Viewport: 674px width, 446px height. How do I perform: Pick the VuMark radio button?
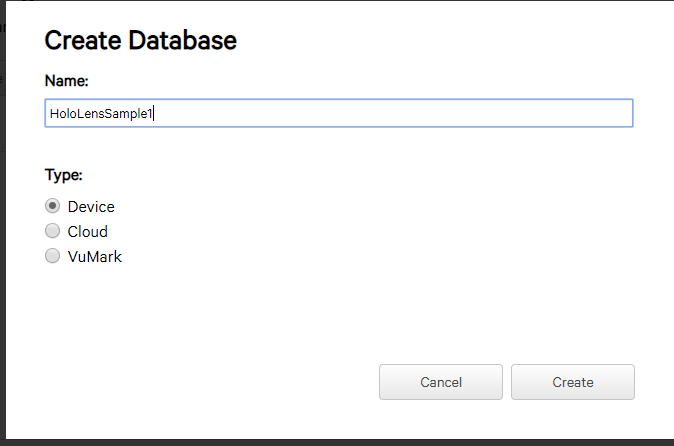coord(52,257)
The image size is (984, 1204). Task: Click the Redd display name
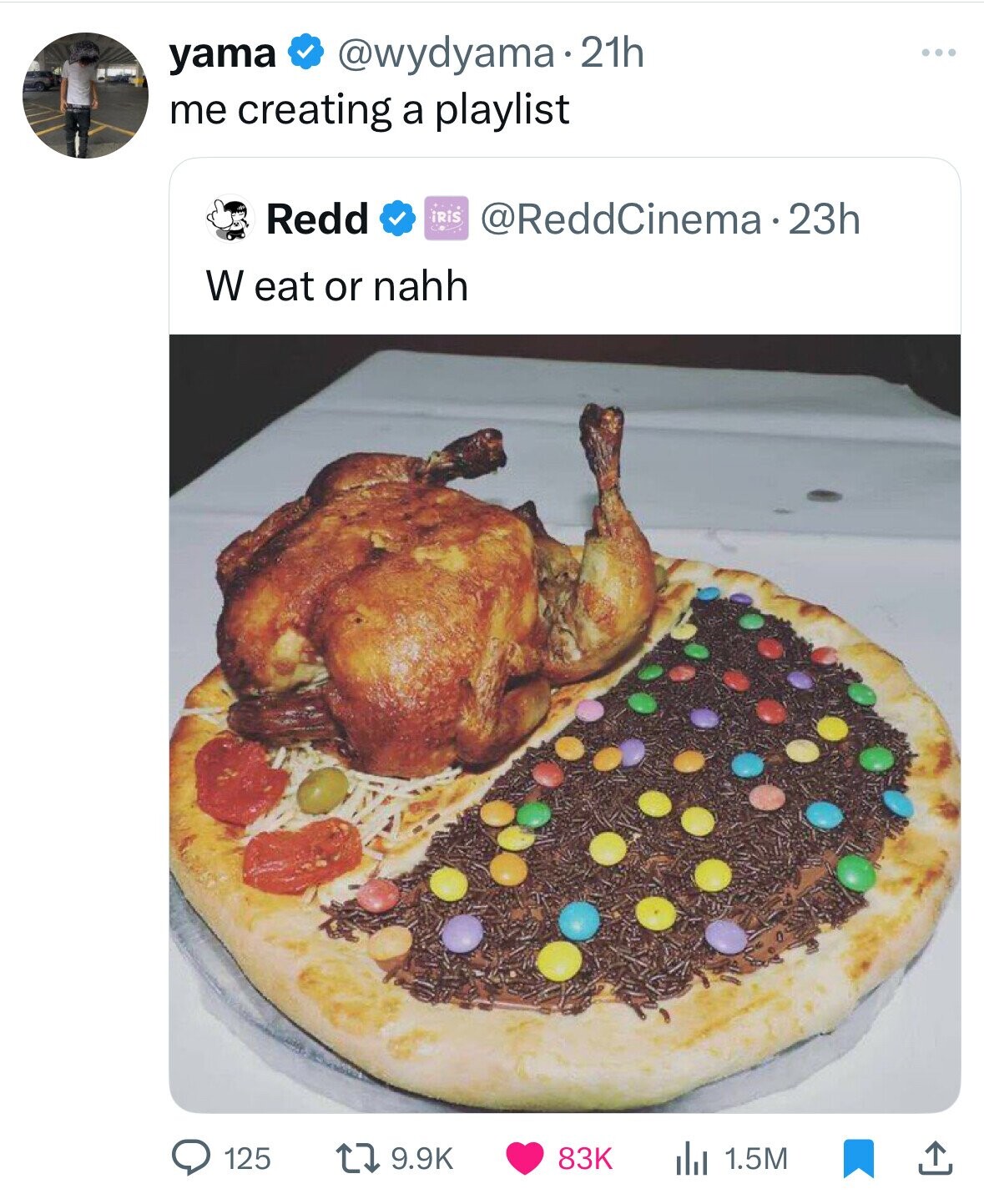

------------------------------------------------

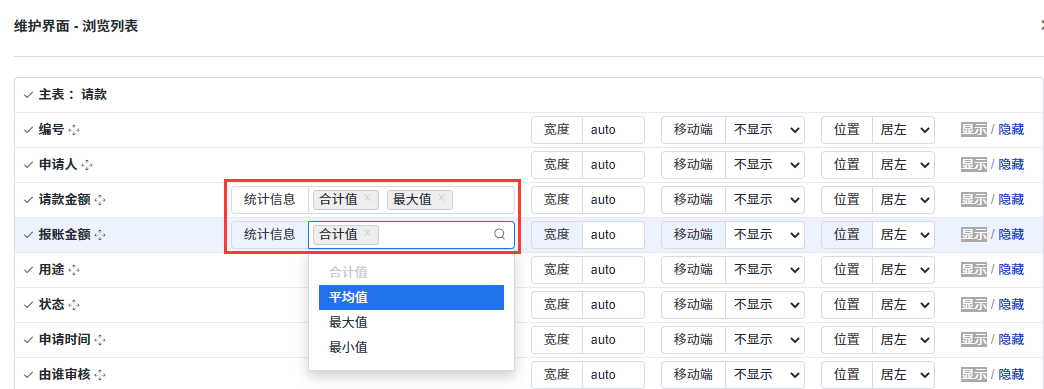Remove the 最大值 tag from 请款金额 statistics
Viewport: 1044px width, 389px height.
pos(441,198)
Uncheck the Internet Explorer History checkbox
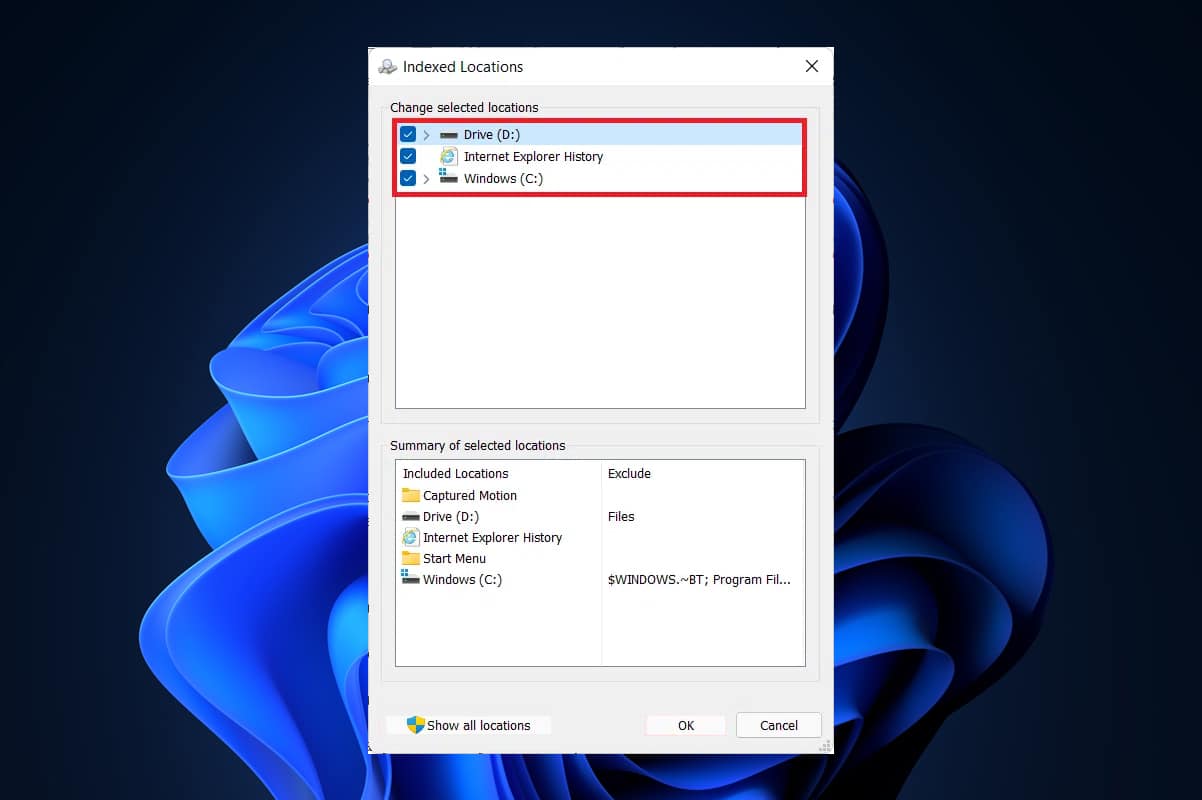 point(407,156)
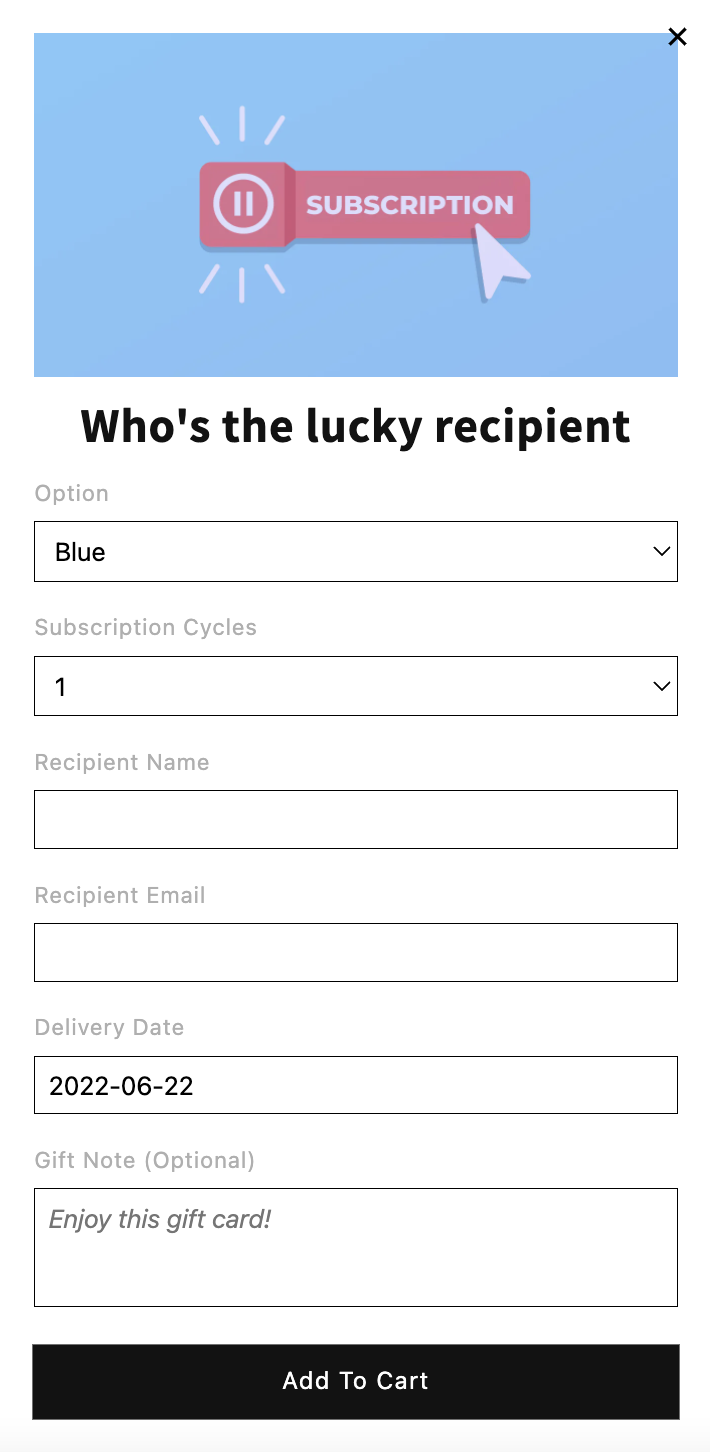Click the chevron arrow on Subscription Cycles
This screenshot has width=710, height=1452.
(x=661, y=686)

------------------------------------------------

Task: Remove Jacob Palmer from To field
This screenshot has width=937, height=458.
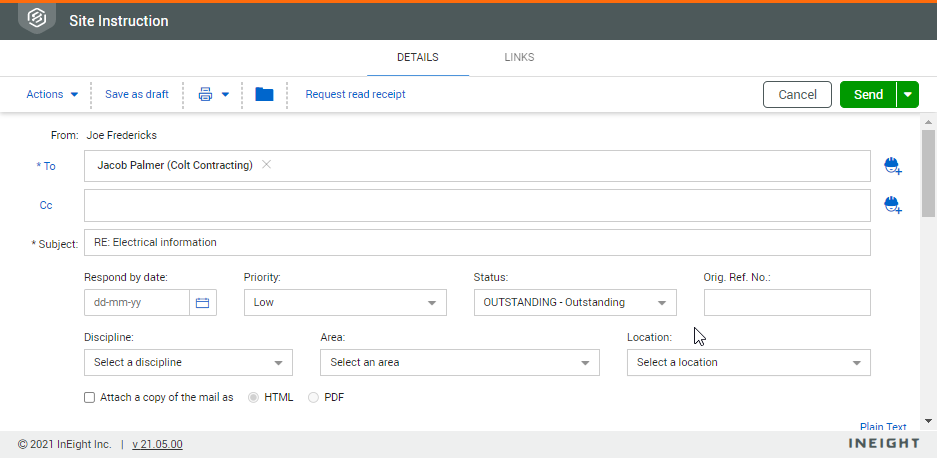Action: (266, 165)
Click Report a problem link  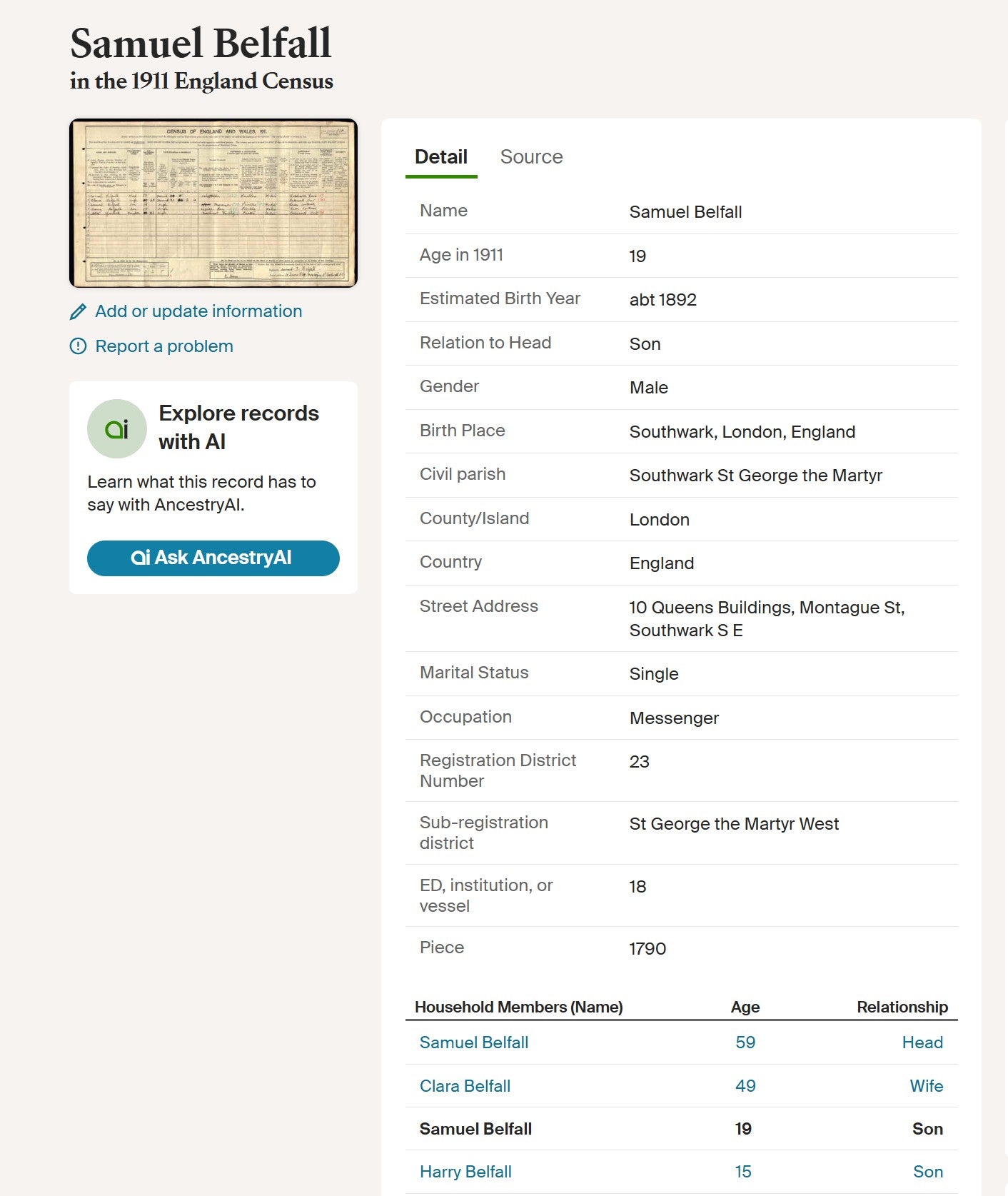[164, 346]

------------------------------------------------

:: DIRECTIONS FOR THIS TASK ::
Would you output only the span of the records above that opens with the line containing "Viewport: 674px width, 446px" and closes with the line containing "The image size", ends included and pictures dropped?

:: RESULT OF THIS TASK ::
Viewport: 674px width, 446px height. How do I perform: Pick the VuMark radio button?
coord(52,257)
The image size is (984, 1204). Task: Click the Redd display name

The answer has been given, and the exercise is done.